Even though, initially I felt relieved when the surgeon let me off the hook with working out, it has morphed into frustration. I thought, I'd go back doing therapy 5 days per week and something else the other day, gradually decreasing the therapy days and increasing the workout days. Then I let anger and frustration creep in. I began to think "What's the use?" and threw another little pity party for myself. And I did not exercise. And started making bad decisions about what to eat.

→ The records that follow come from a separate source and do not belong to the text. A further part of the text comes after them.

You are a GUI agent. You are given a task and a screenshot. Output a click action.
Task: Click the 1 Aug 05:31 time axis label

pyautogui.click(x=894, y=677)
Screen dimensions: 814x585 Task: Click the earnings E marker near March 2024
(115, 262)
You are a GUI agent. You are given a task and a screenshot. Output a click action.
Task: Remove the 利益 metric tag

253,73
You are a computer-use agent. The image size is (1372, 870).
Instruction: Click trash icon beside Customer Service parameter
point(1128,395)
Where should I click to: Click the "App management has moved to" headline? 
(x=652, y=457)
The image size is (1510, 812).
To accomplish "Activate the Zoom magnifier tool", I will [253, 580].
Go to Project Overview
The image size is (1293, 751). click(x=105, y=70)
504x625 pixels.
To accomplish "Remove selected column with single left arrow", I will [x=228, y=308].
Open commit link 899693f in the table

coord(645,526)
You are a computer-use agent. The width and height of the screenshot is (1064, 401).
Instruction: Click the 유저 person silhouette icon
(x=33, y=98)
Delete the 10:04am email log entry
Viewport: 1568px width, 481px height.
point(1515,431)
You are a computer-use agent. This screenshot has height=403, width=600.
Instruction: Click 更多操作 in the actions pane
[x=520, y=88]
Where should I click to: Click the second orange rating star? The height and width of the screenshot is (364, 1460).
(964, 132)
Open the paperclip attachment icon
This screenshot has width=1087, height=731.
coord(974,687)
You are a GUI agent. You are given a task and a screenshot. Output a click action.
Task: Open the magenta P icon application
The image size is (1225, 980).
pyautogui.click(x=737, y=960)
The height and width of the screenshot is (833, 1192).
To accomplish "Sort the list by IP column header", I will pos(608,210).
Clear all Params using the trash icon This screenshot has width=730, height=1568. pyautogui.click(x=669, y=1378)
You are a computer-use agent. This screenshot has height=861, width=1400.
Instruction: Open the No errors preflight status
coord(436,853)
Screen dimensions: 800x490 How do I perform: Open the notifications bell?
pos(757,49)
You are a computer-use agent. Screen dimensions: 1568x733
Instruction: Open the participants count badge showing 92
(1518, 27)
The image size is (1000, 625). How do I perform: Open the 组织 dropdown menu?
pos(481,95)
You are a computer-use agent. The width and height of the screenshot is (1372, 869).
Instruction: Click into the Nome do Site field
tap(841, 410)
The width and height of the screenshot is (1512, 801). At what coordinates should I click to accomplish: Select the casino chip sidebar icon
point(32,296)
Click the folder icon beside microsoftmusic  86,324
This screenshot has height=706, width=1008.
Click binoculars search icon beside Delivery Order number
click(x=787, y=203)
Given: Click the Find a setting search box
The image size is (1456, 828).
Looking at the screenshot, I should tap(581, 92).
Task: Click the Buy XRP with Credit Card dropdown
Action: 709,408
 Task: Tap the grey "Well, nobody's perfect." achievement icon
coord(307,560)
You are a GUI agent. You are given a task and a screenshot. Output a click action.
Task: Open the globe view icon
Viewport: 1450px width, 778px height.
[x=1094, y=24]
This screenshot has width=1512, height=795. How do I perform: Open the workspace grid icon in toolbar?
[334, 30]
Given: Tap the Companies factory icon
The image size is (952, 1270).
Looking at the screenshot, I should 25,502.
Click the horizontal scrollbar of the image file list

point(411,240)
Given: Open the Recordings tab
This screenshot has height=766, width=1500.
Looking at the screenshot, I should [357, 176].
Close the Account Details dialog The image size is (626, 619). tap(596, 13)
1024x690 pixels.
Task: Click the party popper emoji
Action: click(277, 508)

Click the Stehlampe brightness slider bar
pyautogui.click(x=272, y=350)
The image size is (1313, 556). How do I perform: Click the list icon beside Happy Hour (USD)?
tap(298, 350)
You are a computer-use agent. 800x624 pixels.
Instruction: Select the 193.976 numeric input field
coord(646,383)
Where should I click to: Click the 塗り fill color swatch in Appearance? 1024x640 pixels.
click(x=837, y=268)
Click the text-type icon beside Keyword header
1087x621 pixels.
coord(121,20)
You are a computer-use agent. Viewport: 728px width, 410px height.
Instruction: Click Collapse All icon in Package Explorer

I felt myself slipping into the dark place that is hard to crawl out of. So, I decided enough was enough and put my big girl panties on. I decided if therapy was all I could do then I'd do therapy and do it well. No sense pushing things and hurting myself. I need to learn to enjoy the process and stop looking to the end result so much. I'm robbing myself of today's joy.
Then I wrenched my left hip. UGH! I really don't know what happened and the problem isn't nearly to the degree is was with the Great Toilet Incident. However, it has made doing some of my therapy impossible. Instead, I've been icing my hip while writing my 2016 Mantra - "I am strong, fit and healthy." (It is OK to laugh here. I get the irony. At least I'm not eating candy too.)
All is not lost. My husband is a college professor and the university has opened the athletic training facility to spouses as well as faculty. We have an appointment on Friday. (65MD has to vouch for me.) They will show us the facility and even set up a routine for me. The best part is, it is all free!